3.1 KiB
MilvusLite Vector Store
This example demonstrates how to use MilvusLiteStore for vector storage and semantic search in AgentScope. It includes four test scenarios covering CRUD operations, metadata filtering, document chunking, and distance metrics.
Quick Start
Install agentscope first, and then the MilvusLite dependency:
# In MacOS/Linux
pip install pymilvus\[milvus_lite\]
# In Windows
pip install pymilvus[milvus_lite]
Run the example script, which showcases adding, searching with/without filters in MilvusLite vector store:
python milvuslite_store.py
Note: The script creates
.dbfiles in the current directory. You can delete them after testing.
Usage
Initialize Store
from agentscope.rag import MilvusLiteStore
store = MilvusLiteStore(
uri="./milvus_test.db",
collection_name="test_collection",
dimensions=768, # Match your embedding model
distance="COSINE", # COSINE, L2, or IP
)
Add Documents
from agentscope.rag import Document, DocMetadata
from agentscope.message import TextBlock
doc = Document(
metadata=DocMetadata(
content=TextBlock(type="text", text="Your document text"),
doc_id="doc_1",
chunk_id=0,
total_chunks=1,
),
embedding=[0.1, 0.2, ...], # Your embedding vector
)
await store.add([doc])
Search
results = await store.search(
query_embedding=[0.15, 0.25, ...],
limit=5,
score_threshold=0.9, # Optional
filter='doc_id like "prefix%"', # Optional
)
Delete
await store.delete(filter_expr='doc_id == "doc_1"')
Distance Metrics
| Metric | Description | Best For |
|---|---|---|
| COSINE | Cosine similarity | Text embeddings (recommended) |
| L2 | Euclidean distance | Spatial data |
| IP | Inner Product | Recommendation systems |
Filter Expressions
# Exact match
filter='doc_id == "doc_1"'
# Pattern matching
filter='doc_id like "prefix%"'
# Numeric and logical operators
filter='chunk_id >= 0 and total_chunks > 1'
Advanced Usage
Access Underlying Client
client = store.get_client()
stats = client.get_collection_stats(collection_name="test_collection")
Document Metadata
content: Text content (TextBlock)doc_id: Unique document identifierchunk_id: Chunk position (0-indexed)total_chunks: Total chunks in document
FAQ
What embedding dimension should I use? Match your embedding model's output dimension (e.g., 768 for BERT, 1536 for OpenAI ada-002).
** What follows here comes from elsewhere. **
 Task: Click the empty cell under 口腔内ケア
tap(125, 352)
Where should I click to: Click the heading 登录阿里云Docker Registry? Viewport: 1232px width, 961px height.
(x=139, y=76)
Can I change the distance metric after creation? No, create a new collection with the desired metric.
How do I delete the database?
Delete the .db file specified in the uri parameter.
Is this suitable for production? MilvusLite works well for development and small-scale applications. For production at scale, consider Milvus standalone or cluster mode.